Prompt: In 600 words or less, please tell us about yourself and why you are applying for this scholarship. Please be clear about how this scholarship will help you achieve your personal and professional goals.

Being African, I recognize Africa’s need for home- grown talent in the form of “planners” (assistants with possible solutions) and “searchers” (those with desperate need) working towards international development. I represent both. Coming from Zimbabwe my greatest challenge is in helping to improve the livelihoods of developing nations through sustainable development and good governance principles. The need for policy-makers capable of employing cross-jurisdictional, and cross- disciplinary strategies to solve complex challenges cannot be under-emphasized; hence my application to this scholarship program.

After graduating from Africa University with an Honors degree in Sociology and Psychology, I am now seeking scholarship support to study in the United States at the Master’s level. My interest in democracy, elections, constitutionalism and development stems from my lasting interest in public policy issues. Accordingly, my current research interests in democracy and ethnic diversity require a deeper understanding of legal processes of constitutionalism and governance. As a Master’s student in the US, I intend to write articles on these subjects from the perspective of someone born, raised, and educated in Africa. I will bring a unique and much-needed perspective to my graduate program in the United States, and I will take the technical and theoretical knowledge from my graduate program back with me to Africa to further my career goals as a practitioner of good governance and community development.

To augment my theoretical understanding of governance and democratic practices, I worked with the Zimbabwe Election Support Network (ZESN) as a Programs Assistant in the Monitoring and Observation department. This not only enhanced my project management skills, but also developed my skills in research and producing communication materials. ZESN is Zimbabwe’s biggest election observation organization, and I had the responsibility of monitoring the political environment and producing monthly publications on human rights issues and electoral processes. These publications were disseminated to various civil society organizations, donors and other stakeholders. Now I intend to develop my career in order to enhance Africa’s capacity to advocate, write and vote for representative constitutions.

• Exercise brief
Type out the scholarship essay from "Prompt: In 600" up to and including "and professional goals.", keeping every word and mark the same.

• Stored data
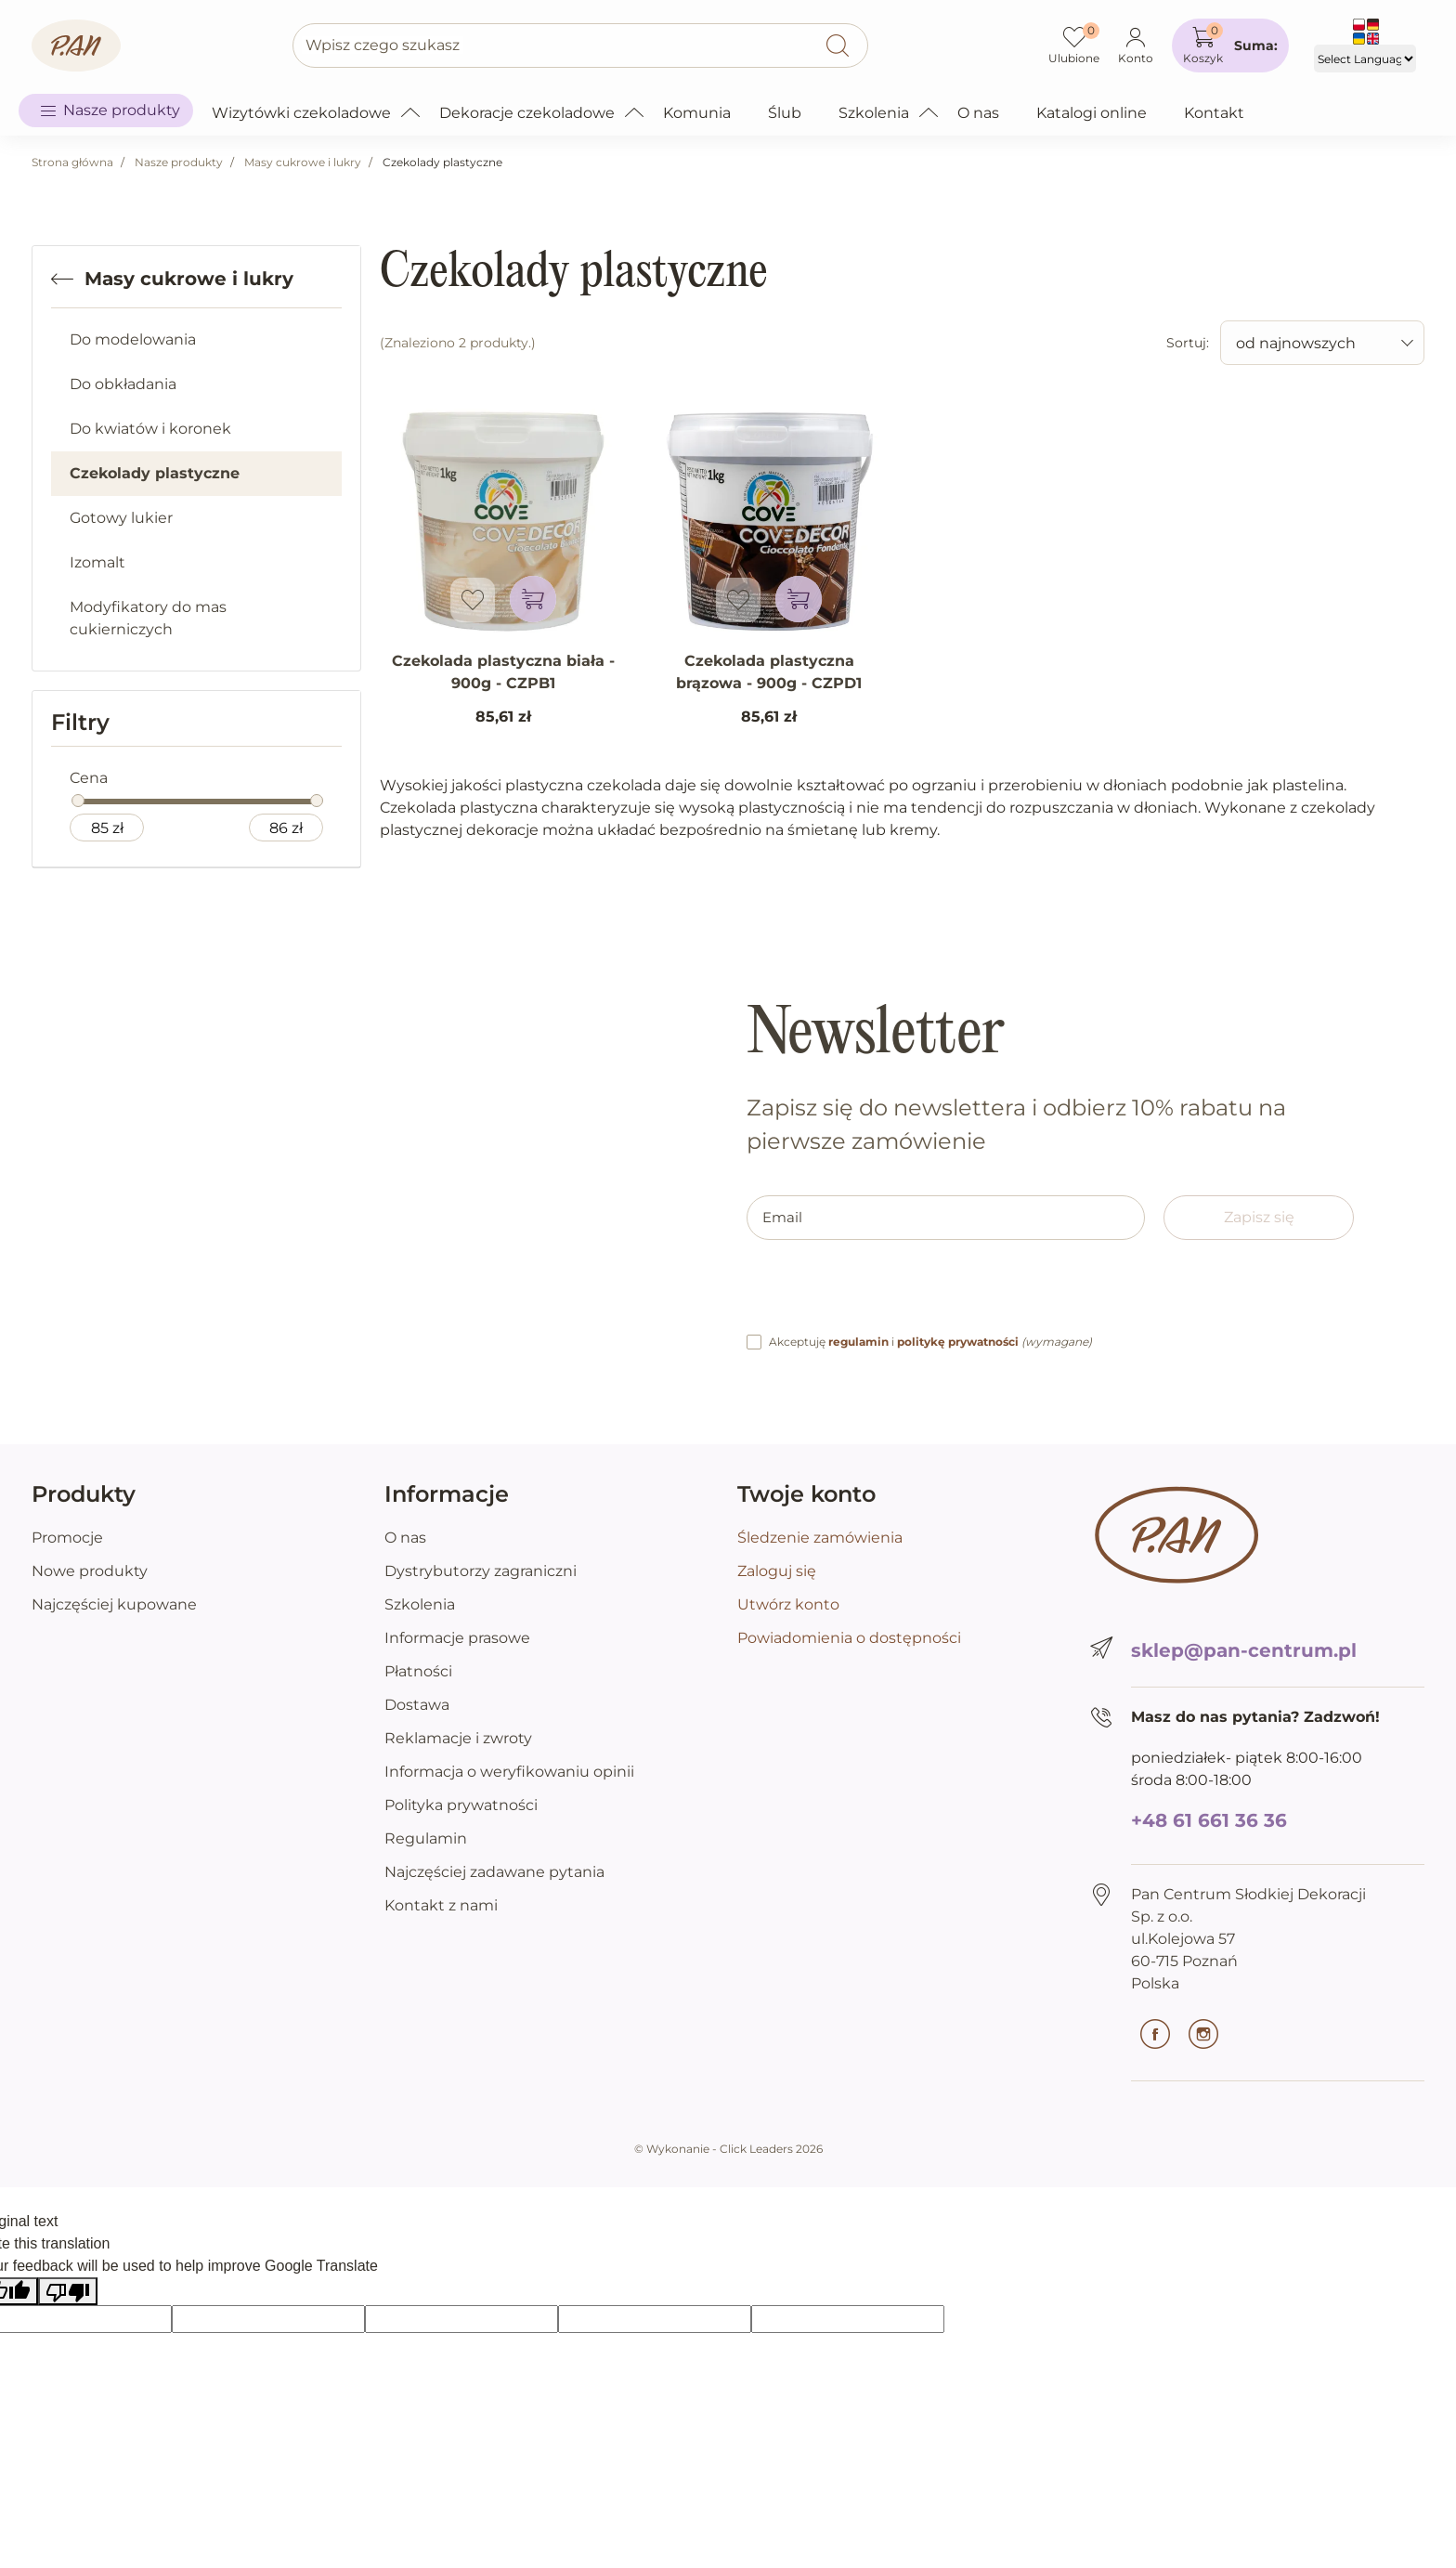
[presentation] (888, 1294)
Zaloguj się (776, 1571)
---
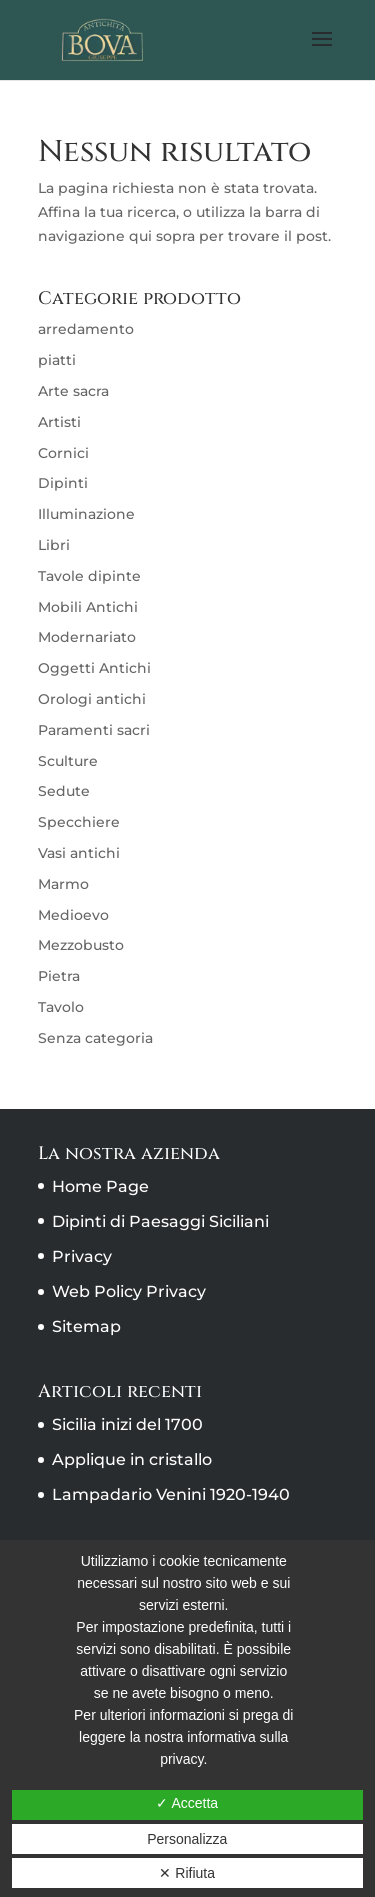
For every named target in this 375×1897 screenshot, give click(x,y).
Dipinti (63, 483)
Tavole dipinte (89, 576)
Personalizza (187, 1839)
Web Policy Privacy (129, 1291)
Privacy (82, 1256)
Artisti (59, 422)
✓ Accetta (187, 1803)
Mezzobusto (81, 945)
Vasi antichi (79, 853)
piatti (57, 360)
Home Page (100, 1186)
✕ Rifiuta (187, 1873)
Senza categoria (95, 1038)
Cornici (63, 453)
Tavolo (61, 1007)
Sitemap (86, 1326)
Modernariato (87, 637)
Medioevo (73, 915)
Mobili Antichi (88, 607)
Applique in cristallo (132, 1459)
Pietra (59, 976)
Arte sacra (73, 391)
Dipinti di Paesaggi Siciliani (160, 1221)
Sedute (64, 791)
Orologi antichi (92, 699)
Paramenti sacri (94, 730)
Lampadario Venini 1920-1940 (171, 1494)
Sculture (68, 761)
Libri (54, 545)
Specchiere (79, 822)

• Response
Prompt: In 600 words or less, please tell us about yourself and why you are applying for this scholarship. Please be clear about how this scholarship will help you achieve your personal and professional goals.